- _Les consignes_
a - Peux-tu citer le passage du texte sur l'album perdu de Coltrane qui commence à « Trois objets récemment » et se termine à « John Coltrane [3]. » ?
b - Peux-tu montrer chaque ligne des entrées où figure le mot « Instruction » ?

- _Texte de la page_
=====

Trois objets récemment parus nous parlent du temps de ce temps à partir d’un autre temps, des fragments du devenir : les parutions de deux petits livres Les fantômes de mai 68 de Jacques Kebadian et Jean-Louis Comolli [1], De Motu d’Evan Parker [2] et d’un album discographique Both directions at once : the lost album de John Coltrane [3].
Le titre de ce disque du signataire pétrisseur de "My favorite things" est posthume bien sûr, la classique histoire de bandes retrouvées ci-ou-là, sur une étagère, dans un garage ou dans une boîte à thé. Il y a eu des Lost albums d’Elvis Presley, Alexis Korner, Doris Day, The Trashmen, Johnny Thunders, Rod Stewart, Paul McCartney, The Kinks, Patto, Fred Wesley and the JB’s, Eddie Harris et des dizaines d’autres. Un Lost album, c’est très différent d’un Last album, comme ceux d’Albert Ayler ou Lee Morgan par exemple, en cela qu’il n’a pas de valeur testamentaire autre que celle d’un soudain possible trait d’union pouvant à nouveau éclairer sinon toute une œuvre, au moins un coin de la forêt. Coltrane, Elvin Jones, Jimmy Garrison et McCoy Tyner y livrent l’éclat d’un moment à deux têtes où s’entrechoquent la valeur de l’histoire et la décharge des traces chéries vers une sorte d’unité de sens pourtant multiple. Deux directions en une.

=====

- _Les entrées_
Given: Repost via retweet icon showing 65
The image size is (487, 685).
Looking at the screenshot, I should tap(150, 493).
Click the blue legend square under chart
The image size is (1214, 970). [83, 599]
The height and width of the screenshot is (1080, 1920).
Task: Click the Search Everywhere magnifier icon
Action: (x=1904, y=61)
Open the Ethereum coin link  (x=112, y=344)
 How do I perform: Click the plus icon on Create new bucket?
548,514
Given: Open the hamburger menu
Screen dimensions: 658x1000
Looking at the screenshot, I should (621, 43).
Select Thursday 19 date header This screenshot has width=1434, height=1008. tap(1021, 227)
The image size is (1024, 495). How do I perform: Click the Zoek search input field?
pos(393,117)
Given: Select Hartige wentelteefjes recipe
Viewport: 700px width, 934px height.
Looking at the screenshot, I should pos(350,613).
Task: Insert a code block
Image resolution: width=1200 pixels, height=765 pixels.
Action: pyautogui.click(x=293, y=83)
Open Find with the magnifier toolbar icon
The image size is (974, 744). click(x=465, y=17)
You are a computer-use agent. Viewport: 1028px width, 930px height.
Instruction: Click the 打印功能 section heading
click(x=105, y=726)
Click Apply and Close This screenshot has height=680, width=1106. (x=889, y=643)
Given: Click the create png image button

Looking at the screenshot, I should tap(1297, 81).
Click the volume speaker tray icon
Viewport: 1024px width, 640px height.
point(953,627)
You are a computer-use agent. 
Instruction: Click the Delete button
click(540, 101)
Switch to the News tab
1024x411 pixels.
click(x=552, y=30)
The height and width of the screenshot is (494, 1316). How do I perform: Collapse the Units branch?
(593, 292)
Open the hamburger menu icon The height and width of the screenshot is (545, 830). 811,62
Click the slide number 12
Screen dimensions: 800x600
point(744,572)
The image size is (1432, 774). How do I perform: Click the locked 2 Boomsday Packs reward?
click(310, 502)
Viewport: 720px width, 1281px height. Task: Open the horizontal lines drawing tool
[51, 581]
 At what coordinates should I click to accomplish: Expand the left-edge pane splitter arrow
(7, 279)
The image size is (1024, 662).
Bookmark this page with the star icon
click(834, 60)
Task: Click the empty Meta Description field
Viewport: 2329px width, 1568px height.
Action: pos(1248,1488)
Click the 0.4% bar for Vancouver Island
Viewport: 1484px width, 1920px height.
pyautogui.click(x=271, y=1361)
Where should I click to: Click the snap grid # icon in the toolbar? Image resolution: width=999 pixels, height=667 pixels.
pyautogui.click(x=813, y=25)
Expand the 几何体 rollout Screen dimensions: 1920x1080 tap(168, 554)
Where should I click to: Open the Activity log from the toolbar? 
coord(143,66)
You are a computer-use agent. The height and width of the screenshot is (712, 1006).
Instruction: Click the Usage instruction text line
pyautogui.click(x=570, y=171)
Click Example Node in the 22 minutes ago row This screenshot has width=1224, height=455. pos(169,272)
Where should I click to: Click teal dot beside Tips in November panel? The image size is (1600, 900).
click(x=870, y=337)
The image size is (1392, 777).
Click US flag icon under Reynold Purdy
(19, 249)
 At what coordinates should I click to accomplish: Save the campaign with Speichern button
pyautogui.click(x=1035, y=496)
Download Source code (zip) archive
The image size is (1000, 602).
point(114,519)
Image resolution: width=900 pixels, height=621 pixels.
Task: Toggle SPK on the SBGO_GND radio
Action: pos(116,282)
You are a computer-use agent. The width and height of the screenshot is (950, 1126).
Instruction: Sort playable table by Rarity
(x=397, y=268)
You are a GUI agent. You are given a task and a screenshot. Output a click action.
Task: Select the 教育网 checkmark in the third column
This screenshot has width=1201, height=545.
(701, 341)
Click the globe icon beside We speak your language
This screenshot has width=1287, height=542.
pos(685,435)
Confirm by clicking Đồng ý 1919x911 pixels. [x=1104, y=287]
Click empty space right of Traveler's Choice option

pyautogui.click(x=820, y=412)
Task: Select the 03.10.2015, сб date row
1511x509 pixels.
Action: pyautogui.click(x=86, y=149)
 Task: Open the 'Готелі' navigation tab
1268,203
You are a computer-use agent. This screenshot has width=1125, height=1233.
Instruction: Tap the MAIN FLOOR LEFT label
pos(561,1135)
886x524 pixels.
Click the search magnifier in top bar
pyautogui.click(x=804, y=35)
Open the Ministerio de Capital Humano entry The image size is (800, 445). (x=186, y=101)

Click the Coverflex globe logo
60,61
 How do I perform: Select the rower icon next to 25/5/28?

=====

- _Résultats attendus_
a -
Trois objets récemment parus nous parlent du temps de ce temps à partir d’un autre temps, des fragments du devenir : les parutions de deux petits livres Les fantômes de mai 68 de Jacques Kebadian et Jean-Louis Comolli [1], De Motu d’Evan Parker [2] et d’un album discographique Both directions at once : the lost album de John Coltrane [3].

b -
Instruction: Click the 打印功能 section heading
Instruction: Click the Delete button
Instruction: Click the Usage instruction text line
Instruction: Sort playable table by Rarity
Instruction: Tap the MAIN FLOOR LEFT label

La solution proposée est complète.